◆ WHAT IS NEEDED
Set down, character for character, the stretch of the listing below from the line containing "is (796, 1512)." through the line containing "Looking at the screenshot, I should coord(390,681).", both included.

◆ INPUT ROWS
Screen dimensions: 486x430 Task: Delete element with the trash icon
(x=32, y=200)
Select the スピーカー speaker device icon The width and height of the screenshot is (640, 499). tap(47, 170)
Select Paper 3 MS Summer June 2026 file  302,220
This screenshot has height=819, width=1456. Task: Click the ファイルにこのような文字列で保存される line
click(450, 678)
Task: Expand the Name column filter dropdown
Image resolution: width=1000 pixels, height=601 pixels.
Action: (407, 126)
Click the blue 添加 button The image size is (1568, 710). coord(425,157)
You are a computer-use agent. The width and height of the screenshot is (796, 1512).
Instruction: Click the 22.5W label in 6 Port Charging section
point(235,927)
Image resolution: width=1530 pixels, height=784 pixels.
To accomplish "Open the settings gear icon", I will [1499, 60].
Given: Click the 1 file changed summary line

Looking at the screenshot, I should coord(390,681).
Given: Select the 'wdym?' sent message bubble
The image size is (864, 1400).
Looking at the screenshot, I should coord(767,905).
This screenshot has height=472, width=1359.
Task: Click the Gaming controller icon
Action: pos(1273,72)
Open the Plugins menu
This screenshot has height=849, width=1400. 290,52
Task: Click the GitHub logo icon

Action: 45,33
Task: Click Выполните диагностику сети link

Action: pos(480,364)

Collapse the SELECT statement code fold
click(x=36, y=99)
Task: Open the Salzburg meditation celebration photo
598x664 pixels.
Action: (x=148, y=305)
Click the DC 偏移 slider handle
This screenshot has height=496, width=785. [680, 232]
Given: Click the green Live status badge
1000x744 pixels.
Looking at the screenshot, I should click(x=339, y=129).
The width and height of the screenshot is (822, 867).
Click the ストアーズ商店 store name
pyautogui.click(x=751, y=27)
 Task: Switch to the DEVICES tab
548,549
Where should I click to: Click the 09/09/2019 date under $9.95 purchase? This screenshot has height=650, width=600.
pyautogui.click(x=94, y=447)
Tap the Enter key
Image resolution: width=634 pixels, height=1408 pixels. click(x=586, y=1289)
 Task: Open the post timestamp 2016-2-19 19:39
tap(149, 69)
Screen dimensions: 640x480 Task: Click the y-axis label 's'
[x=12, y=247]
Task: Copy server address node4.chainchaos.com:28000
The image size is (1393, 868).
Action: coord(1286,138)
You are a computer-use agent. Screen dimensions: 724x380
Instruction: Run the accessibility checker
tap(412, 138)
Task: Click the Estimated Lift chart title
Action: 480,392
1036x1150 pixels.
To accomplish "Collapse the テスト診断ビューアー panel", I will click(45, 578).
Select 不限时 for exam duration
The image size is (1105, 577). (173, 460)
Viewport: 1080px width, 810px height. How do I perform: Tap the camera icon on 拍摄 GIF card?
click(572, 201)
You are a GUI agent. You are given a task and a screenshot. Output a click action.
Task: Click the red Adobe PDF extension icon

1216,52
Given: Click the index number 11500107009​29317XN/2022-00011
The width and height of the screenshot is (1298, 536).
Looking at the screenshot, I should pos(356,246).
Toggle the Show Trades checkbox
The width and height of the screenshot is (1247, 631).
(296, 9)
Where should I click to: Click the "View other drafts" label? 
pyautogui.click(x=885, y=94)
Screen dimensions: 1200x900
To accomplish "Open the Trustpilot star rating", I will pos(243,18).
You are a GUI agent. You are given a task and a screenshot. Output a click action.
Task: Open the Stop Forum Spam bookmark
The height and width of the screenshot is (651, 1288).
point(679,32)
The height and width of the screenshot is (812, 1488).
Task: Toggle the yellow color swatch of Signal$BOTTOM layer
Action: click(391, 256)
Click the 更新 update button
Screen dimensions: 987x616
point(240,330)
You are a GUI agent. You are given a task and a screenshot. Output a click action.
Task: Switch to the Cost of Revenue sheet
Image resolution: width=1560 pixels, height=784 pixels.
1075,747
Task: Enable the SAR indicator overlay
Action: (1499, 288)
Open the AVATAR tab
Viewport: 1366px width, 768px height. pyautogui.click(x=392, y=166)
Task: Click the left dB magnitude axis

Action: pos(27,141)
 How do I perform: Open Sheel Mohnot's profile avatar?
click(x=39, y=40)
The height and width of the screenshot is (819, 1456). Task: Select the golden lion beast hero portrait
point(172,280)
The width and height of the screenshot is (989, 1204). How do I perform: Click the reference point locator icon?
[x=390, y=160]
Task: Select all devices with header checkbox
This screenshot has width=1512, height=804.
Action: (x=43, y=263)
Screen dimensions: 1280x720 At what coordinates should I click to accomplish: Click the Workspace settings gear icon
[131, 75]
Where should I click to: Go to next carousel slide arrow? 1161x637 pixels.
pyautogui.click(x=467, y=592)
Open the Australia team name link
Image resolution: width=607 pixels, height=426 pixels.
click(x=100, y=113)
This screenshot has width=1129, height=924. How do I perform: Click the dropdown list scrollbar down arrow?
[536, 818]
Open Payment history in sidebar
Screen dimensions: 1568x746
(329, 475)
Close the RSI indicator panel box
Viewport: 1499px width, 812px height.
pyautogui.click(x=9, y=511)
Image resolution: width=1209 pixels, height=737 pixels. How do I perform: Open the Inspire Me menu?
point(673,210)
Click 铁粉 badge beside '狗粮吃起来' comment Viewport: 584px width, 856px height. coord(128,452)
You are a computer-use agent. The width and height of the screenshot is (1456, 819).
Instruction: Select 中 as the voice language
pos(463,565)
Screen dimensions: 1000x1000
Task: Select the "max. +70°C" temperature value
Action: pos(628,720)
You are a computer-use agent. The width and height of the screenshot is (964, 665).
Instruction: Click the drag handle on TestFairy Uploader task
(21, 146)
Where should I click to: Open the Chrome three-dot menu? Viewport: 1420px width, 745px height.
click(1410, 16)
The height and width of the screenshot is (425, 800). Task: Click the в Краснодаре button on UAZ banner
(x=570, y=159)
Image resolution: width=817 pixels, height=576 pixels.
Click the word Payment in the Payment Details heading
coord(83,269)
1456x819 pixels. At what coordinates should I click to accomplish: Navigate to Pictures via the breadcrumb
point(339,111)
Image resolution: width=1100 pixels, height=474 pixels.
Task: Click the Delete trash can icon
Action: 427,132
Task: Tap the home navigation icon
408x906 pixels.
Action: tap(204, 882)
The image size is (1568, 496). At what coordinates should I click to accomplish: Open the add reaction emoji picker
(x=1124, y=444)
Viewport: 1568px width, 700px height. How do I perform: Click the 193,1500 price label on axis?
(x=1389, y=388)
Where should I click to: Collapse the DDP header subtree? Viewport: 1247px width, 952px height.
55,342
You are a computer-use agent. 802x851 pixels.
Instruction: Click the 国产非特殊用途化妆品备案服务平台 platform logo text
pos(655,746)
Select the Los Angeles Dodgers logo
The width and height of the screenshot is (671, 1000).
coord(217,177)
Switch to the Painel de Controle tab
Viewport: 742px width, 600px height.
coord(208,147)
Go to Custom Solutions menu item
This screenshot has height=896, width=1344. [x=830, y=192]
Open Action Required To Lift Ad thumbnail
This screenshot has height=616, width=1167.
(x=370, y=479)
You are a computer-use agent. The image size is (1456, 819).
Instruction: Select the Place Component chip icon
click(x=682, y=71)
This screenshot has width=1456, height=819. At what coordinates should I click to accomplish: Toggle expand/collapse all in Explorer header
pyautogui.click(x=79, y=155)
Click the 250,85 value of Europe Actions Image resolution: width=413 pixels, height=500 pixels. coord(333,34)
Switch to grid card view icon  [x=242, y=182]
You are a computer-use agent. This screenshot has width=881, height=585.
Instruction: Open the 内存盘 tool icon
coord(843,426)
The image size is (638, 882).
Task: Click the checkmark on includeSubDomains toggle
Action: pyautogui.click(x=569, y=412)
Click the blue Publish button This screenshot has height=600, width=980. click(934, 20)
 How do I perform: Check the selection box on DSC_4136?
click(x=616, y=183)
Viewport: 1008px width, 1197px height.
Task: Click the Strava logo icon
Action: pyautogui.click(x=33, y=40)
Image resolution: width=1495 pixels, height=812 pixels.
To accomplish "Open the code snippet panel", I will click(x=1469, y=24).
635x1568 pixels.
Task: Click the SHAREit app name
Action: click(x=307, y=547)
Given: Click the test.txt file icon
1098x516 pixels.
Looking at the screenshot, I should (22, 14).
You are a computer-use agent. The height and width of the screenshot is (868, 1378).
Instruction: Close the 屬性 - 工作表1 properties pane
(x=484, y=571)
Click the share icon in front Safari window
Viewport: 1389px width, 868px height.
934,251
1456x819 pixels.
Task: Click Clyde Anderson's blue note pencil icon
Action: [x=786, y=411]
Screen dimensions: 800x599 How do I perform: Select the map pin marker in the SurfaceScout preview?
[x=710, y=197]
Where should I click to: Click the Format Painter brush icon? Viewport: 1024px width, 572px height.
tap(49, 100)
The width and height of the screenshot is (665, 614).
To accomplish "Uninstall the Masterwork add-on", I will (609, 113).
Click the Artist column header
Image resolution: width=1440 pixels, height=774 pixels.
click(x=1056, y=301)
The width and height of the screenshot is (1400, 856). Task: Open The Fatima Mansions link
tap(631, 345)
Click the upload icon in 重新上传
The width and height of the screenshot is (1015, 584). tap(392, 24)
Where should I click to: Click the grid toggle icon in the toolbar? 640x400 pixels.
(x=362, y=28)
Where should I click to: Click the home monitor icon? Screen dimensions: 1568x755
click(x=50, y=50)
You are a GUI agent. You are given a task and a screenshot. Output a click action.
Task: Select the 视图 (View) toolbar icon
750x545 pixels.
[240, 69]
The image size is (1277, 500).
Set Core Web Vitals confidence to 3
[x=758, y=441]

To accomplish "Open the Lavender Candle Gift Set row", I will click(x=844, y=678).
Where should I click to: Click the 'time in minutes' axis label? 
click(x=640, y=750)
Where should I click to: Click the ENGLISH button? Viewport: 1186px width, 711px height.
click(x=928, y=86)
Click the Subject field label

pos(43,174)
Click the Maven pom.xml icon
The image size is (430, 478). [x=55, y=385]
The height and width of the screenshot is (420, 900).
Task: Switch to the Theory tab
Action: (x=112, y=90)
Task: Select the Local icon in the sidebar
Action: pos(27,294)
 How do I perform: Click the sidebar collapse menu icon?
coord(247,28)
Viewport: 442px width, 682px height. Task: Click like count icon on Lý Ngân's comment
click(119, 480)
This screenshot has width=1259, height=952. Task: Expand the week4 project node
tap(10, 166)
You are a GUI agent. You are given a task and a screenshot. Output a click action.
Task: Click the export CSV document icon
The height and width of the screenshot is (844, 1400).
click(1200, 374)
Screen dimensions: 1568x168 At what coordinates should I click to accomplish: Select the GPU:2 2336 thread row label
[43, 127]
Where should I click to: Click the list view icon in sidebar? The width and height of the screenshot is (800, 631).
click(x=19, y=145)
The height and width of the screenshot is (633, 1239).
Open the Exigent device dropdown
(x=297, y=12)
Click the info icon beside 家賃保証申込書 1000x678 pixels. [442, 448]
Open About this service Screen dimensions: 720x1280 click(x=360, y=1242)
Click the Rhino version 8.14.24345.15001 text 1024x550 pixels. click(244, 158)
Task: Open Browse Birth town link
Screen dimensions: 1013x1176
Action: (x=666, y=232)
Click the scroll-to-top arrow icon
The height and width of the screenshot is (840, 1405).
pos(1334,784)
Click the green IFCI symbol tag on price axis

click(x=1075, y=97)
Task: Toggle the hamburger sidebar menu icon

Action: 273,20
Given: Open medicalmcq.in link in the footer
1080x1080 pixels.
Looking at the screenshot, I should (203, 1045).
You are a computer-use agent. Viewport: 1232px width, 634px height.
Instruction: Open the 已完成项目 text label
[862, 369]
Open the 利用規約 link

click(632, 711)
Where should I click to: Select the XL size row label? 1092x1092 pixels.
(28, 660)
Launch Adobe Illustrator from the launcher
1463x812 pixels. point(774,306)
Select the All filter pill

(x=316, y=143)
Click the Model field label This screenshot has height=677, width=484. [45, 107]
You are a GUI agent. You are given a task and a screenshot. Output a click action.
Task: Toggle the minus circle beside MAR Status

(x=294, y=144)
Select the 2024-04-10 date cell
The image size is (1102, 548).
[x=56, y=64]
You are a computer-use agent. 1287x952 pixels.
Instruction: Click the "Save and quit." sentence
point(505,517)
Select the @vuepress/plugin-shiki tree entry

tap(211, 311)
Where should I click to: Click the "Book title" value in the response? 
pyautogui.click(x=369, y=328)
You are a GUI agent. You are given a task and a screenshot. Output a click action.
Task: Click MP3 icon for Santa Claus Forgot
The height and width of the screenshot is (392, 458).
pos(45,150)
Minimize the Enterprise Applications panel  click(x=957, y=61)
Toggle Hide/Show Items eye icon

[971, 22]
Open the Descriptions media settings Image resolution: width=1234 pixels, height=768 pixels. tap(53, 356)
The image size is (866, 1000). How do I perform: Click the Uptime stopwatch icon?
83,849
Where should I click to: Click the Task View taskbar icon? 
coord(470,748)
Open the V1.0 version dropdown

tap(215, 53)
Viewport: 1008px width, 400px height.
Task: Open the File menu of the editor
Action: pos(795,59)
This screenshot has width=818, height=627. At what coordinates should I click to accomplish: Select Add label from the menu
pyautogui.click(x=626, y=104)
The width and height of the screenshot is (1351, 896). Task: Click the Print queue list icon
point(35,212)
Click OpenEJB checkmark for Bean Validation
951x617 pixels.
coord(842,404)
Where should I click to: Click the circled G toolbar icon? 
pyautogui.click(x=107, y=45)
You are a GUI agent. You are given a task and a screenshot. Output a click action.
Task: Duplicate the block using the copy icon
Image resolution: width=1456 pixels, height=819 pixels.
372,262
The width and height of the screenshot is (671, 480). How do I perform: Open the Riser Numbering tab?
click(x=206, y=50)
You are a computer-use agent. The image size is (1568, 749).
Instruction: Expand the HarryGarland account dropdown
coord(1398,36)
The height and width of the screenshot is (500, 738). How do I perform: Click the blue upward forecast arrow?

◆ TASK RESULT
You are a computer-use agent. The width and height of the screenshot is (796, 1512).
Instruction: Click the 22.5W label in 6 Port Charging section
point(235,927)
Image resolution: width=1530 pixels, height=784 pixels.
To accomplish "Open the settings gear icon", I will [1499, 60].
Given: Click the 1 file changed summary line

Looking at the screenshot, I should coord(390,681).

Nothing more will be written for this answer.